*EXERCISE DIRECTIONS*.
Each record needs to be transcribed exactly.

*Records drawn from a dataset*.
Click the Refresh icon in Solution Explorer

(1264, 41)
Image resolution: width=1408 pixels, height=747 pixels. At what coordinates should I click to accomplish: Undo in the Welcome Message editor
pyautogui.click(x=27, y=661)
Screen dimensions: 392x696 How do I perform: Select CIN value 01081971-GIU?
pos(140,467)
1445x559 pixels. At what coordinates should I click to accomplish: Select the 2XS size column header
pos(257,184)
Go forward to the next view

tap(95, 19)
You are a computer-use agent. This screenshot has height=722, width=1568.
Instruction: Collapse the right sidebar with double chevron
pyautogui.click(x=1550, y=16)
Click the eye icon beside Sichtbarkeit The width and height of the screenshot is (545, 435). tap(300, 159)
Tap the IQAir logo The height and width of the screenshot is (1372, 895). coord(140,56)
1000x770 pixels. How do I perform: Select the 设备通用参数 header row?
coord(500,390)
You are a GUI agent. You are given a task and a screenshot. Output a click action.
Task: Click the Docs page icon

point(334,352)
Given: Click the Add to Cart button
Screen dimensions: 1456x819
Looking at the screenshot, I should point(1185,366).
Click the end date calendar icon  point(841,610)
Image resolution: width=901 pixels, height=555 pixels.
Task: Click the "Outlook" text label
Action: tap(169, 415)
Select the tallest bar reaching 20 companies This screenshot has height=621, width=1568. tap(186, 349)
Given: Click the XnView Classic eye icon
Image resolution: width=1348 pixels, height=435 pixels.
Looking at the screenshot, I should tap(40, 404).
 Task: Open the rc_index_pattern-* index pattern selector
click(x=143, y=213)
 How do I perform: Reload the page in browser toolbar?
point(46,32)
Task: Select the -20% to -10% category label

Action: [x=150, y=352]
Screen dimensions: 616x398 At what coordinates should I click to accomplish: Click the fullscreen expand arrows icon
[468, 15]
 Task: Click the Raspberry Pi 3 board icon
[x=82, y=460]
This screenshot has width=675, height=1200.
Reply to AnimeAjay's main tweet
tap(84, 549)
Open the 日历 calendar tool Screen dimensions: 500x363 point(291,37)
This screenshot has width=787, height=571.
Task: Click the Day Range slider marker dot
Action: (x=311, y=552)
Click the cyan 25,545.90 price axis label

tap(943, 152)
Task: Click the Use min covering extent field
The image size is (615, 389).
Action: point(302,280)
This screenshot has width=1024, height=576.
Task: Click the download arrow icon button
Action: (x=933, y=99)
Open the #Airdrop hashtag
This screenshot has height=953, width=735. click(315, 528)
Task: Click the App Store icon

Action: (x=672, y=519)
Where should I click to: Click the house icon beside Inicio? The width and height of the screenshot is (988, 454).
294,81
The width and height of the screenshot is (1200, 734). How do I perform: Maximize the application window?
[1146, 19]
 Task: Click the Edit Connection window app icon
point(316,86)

*ANSWER TO THE PROBLEM*.
Click the Refresh icon in Solution Explorer

(1264, 41)
Image resolution: width=1408 pixels, height=747 pixels. At what coordinates should I click to accomplish: Undo in the Welcome Message editor
pyautogui.click(x=27, y=661)
Screen dimensions: 392x696 How do I perform: Select CIN value 01081971-GIU?
pos(140,467)
1445x559 pixels. At what coordinates should I click to accomplish: Select the 2XS size column header
pos(257,184)
Go forward to the next view

tap(95, 19)
You are a computer-use agent. This screenshot has height=722, width=1568.
Instruction: Collapse the right sidebar with double chevron
pyautogui.click(x=1550, y=16)
Click the eye icon beside Sichtbarkeit The width and height of the screenshot is (545, 435). tap(300, 159)
Tap the IQAir logo The height and width of the screenshot is (1372, 895). coord(140,56)
1000x770 pixels. How do I perform: Select the 设备通用参数 header row?
coord(500,390)
You are a GUI agent. You are given a task and a screenshot. Output a click action.
Task: Click the Docs page icon

point(334,352)
Given: Click the Add to Cart button
Screen dimensions: 1456x819
Looking at the screenshot, I should point(1185,366).
Click the end date calendar icon  point(841,610)
Image resolution: width=901 pixels, height=555 pixels.
Task: Click the "Outlook" text label
Action: tap(169, 415)
Select the tallest bar reaching 20 companies This screenshot has height=621, width=1568. tap(186, 349)
Given: Click the XnView Classic eye icon
Image resolution: width=1348 pixels, height=435 pixels.
Looking at the screenshot, I should tap(40, 404).
 Task: Open the rc_index_pattern-* index pattern selector
click(x=143, y=213)
 How do I perform: Reload the page in browser toolbar?
point(46,32)
Task: Select the -20% to -10% category label

Action: [x=150, y=352]
Screen dimensions: 616x398 At what coordinates should I click to accomplish: Click the fullscreen expand arrows icon
[468, 15]
 Task: Click the Raspberry Pi 3 board icon
[x=82, y=460]
This screenshot has width=675, height=1200.
Reply to AnimeAjay's main tweet
tap(84, 549)
Open the 日历 calendar tool Screen dimensions: 500x363 point(291,37)
This screenshot has width=787, height=571.
Task: Click the Day Range slider marker dot
Action: (x=311, y=552)
Click the cyan 25,545.90 price axis label

tap(943, 152)
Task: Click the Use min covering extent field
The image size is (615, 389).
Action: point(302,280)
This screenshot has width=1024, height=576.
Task: Click the download arrow icon button
Action: (x=933, y=99)
Open the #Airdrop hashtag
This screenshot has height=953, width=735. click(315, 528)
Task: Click the App Store icon

Action: (x=672, y=519)
Where should I click to: Click the house icon beside Inicio? The width and height of the screenshot is (988, 454).
294,81
The width and height of the screenshot is (1200, 734). How do I perform: Maximize the application window?
[1146, 19]
 Task: Click the Edit Connection window app icon
point(316,86)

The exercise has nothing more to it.